N.C. Gen. Stat. § 131E-176(24a) is a parallel to N.C. Gen. Stat. § 131E-176(16)o, that applies to CON planning and reviews for all types of new institutional health service facilities, and not just home health agency offices. It, too, is non-substantive: it provides a general definition of "service area," as the area defined by the Department that "receives" services from a provider. Neither of these statutes indicates a "clearly articulated and affirmatively expressed" legislative intent either to restrict any provider to serving only those patients who reside within the provider’s service area, or to authorize the Department to impose such a radical restriction on patient choice.
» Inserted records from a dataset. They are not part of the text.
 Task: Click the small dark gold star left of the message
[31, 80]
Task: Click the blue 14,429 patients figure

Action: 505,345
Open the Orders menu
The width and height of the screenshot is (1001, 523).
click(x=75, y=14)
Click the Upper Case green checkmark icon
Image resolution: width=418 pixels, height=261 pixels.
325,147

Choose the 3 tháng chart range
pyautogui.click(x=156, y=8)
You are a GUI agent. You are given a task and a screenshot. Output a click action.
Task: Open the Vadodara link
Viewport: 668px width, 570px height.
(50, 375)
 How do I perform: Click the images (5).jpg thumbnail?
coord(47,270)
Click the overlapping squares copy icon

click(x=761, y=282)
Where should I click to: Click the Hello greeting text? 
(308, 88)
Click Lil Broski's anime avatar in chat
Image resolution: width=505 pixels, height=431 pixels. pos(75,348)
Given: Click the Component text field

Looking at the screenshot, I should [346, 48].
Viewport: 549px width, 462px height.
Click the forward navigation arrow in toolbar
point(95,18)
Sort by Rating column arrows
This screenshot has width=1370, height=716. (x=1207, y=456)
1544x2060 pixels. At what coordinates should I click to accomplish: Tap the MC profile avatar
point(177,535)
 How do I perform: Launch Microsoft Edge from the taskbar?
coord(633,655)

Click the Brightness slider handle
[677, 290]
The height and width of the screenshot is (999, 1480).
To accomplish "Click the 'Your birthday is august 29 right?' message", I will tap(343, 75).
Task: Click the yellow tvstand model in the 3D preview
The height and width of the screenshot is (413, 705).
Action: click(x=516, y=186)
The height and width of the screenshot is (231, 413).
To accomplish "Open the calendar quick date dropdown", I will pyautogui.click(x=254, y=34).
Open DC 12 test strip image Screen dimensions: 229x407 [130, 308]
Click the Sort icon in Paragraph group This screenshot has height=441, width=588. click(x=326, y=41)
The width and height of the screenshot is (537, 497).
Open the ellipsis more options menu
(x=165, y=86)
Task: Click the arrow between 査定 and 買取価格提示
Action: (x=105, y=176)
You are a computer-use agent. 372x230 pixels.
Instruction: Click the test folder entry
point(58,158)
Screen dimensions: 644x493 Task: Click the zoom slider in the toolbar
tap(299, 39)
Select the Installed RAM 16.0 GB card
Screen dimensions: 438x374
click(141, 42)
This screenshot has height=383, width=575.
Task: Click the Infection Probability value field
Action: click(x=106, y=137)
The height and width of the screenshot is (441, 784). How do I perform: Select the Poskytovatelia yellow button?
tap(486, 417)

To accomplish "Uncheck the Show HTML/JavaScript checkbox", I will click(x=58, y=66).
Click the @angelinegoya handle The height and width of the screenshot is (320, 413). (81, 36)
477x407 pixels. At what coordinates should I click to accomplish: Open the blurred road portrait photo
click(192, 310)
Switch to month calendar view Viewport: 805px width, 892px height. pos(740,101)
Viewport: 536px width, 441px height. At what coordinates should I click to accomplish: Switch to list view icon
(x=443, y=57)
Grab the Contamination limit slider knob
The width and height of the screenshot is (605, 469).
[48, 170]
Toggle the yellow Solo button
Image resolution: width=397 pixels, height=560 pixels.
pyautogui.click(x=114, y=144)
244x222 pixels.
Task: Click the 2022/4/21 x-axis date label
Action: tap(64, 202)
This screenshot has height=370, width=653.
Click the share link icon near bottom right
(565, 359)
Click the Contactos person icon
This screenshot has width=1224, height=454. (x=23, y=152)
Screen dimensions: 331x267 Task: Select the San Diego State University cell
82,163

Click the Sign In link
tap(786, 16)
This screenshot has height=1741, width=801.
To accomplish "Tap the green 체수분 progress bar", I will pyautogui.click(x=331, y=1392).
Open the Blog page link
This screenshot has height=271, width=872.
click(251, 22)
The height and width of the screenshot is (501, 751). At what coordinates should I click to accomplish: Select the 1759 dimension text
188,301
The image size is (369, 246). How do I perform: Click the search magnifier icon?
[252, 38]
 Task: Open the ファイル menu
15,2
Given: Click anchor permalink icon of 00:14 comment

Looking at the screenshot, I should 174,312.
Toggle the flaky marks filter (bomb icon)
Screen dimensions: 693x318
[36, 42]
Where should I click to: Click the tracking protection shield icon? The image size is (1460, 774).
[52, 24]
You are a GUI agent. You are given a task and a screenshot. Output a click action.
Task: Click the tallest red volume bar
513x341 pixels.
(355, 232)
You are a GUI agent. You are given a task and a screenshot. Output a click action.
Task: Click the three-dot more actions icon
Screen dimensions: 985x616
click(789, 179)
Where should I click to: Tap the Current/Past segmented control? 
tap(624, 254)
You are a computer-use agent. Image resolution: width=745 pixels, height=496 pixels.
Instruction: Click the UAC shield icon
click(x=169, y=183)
Finally, it is not plausible that a court would read the terms "only" or "exclusive" into these statutes’ references to "service area." It is a universal rule of statutory construction that a court "may not interpolate provisions which are wanting in [a] statute," see, Board of Education v. Wilson, 215 N.C. 216, 1 S.E.2d 544 (1939). This is especially so where to do so would turn the statutory scheme on its head, see In re Hardy, supra, as well as yield a disfavored statutory interpretation, see Ticor, 112 S.Ct. at 2178.

It is unclear whether the Department’s interpretation meets the second, "active supervision" prong of the Midcal test. The second prong "requires that state officials have and exercise power to review particular anticompetitive acts of private parties and disapprove those that fail to accord with state policy." Patrick v. Burget, 486 U.S. 94, 100-101, 100 L.Ed.2d 93, 108 S.Ct. 1658 (1988). Determining whether this prong has been met depends on the facts of each case. In Ticor, for example, the Court underscored that the states’ regulatory schemes did not meet the second prong because "the potential for state supervision was not realized in fact…In the absence of active supervision in fact, there can be no state-action immunity…" 112 S.Ct. at 2179 (emphasis added). Here, however, we do not have facts sufficient to determine whether, or the degree to which, the Department actively supervises the conduct of home health providers.

CONCLUSION

Based on the analysis set forth above, we conclude that the Department’s restriction, on where home health providers serve patients, is not immune from the federal antitrust laws under the state action doctrine.